Lots of little kids pretend to be superheroes. But a little boy in Birmingham, Alabama is taking his cape-wearing to a new level. Four-year old Austin Perine has been turning heads by wearing a blue superhero outfit and hitting the streets to feed the homeless. And he takes his superhero gig very seriously.
Every good superhero has an origin story and Austin’s is pretty great. Per CNN, He was watching a television program about pandas with his dad. The mother Panda left one of her cubs alone, and Austin’s dad told the little boy that the panda cub was now homeless. Even though Austin didn’t know what homeless meant per se, according to his dad, he was clearly and immediately concerned about the concept. To show his son the meaning of homelessness, the two took a trip to the local shelter, eventually leading to Austin asking his dad, “can we feed them?”
“I didn’t expect to feed homeless people that day. But when a 4-year-old asks you, what can you say?” his dad told CNN.
Afterwards, the two went and picked up some chicken sandwiches from a local Burger King and Austin began to hand them out and, from that moment on, wanted every dollar that his parents would give him to go towards feeding the homeless. Word of his good deeds began to spread and before he knew it, Burger King was giving him $1,000 a month for his mission. Not long after Austin started a GoFundMe page for the project and has since collected almost the entire $70,000 he needs to meet his goal.
As he hands out food Austin is dressed head to toe in blue, and wears a bright red cape.

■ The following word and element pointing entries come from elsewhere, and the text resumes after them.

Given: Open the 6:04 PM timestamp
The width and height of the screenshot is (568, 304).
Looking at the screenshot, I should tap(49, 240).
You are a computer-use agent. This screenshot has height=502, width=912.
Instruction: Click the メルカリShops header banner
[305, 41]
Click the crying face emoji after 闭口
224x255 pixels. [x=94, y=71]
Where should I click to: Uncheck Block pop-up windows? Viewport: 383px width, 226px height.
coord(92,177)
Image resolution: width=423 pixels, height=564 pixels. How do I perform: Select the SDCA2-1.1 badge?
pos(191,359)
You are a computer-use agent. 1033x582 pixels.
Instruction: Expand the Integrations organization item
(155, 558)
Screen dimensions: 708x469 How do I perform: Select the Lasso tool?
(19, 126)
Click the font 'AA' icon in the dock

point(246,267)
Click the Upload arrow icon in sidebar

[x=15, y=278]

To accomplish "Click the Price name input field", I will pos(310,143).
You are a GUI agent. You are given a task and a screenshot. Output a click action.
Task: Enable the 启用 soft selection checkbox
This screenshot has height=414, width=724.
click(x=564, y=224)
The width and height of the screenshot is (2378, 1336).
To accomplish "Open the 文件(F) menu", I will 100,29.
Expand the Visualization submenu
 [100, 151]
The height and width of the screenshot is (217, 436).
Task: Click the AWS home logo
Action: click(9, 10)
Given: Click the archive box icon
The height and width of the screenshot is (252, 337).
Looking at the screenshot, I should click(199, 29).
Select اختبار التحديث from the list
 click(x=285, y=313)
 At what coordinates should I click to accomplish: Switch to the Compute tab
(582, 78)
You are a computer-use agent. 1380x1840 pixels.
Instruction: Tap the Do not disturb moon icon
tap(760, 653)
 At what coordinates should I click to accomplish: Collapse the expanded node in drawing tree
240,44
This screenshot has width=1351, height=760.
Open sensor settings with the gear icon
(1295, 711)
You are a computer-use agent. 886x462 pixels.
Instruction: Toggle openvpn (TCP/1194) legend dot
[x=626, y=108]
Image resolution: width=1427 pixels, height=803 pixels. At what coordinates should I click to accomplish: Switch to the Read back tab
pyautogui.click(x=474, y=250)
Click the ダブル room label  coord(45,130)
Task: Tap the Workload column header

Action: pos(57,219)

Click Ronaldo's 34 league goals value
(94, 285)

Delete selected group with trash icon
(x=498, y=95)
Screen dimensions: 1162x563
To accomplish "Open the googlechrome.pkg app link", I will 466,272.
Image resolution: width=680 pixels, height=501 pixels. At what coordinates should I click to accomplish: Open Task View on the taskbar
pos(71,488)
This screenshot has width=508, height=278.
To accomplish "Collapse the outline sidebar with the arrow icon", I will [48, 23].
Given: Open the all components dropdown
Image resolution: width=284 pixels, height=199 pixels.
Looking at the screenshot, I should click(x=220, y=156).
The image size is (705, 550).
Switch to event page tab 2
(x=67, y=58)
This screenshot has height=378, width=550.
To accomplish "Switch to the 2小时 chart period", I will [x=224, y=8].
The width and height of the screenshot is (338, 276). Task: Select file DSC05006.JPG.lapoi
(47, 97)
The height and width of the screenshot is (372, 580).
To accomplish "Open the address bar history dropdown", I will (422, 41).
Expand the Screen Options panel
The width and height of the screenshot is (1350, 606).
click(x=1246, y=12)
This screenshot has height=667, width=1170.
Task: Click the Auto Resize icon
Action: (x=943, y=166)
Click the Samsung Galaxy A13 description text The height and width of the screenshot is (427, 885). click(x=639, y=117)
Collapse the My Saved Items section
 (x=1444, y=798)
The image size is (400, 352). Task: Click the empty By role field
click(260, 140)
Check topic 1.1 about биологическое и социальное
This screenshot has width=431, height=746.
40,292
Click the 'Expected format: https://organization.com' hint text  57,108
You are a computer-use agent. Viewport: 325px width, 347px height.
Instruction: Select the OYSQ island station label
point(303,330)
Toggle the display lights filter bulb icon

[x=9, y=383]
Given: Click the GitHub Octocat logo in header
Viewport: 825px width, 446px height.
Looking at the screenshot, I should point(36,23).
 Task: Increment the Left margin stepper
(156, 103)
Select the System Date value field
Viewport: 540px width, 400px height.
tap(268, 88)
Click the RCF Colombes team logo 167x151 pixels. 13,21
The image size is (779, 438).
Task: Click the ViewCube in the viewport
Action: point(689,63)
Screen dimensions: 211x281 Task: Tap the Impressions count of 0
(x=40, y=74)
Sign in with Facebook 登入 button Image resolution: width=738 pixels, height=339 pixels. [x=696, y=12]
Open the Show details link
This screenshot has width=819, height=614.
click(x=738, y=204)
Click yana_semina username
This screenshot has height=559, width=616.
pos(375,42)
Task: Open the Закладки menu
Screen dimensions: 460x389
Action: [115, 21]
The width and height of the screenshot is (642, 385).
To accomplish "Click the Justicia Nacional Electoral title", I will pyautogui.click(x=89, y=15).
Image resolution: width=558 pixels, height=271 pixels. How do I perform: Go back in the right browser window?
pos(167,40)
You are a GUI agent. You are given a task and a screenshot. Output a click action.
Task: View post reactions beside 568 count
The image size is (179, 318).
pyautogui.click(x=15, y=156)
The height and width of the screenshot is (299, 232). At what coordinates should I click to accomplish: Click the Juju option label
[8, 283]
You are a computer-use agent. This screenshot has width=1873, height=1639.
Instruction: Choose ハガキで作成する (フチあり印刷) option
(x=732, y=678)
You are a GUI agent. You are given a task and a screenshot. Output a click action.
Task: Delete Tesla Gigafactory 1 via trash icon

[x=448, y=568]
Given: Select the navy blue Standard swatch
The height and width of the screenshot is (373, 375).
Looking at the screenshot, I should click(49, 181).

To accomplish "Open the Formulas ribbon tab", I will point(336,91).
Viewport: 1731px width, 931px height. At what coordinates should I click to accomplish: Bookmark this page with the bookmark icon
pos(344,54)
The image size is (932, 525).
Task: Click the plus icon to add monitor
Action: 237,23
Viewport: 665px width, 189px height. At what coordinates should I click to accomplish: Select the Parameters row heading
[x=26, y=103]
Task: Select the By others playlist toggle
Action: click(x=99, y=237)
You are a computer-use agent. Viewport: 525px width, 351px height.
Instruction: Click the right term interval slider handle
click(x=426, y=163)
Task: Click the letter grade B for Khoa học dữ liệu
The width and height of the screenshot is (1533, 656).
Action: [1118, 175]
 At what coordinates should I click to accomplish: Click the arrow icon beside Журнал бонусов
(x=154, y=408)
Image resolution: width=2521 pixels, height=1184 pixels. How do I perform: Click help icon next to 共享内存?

Across his chest read the words #ShowLove, something he reminds people to do every time he gives away a piece of food.
“Show love means, you care about someone no matter what they look like,” Austin told CNN.
The fact that Austin is using a superhero identity to feed the homeless might not just be linked to him being four-years-old. A study in the journal Child Development suggests that kids are more likely to focus in school and put up with monotonous yet vital tasks when they assume the point of view of another person.
“Imagining that they’re Batman or another competent, hardworking person could lead children to work harder because they take on the qualities of that character,” said Rachel White, the study’s co-author.
White suspects that what she calls the “Batman Effect,” is actually a way for kids to distract themselves and mirror what they see to be aspirational qualities. Austin has his own alter ego though. When he hits the streets he’s President Austin, the kind of guy who can “chase the bad guys out of school and feed the homeless.”
Both Austin and his dad hope to eventually open up their own facility that tackles problems like drug addiction and severe mental illness, all things that can lead to people having to live on the street. For now, it’s still just capes and feeding the homeless, but an amazing start nonetheless.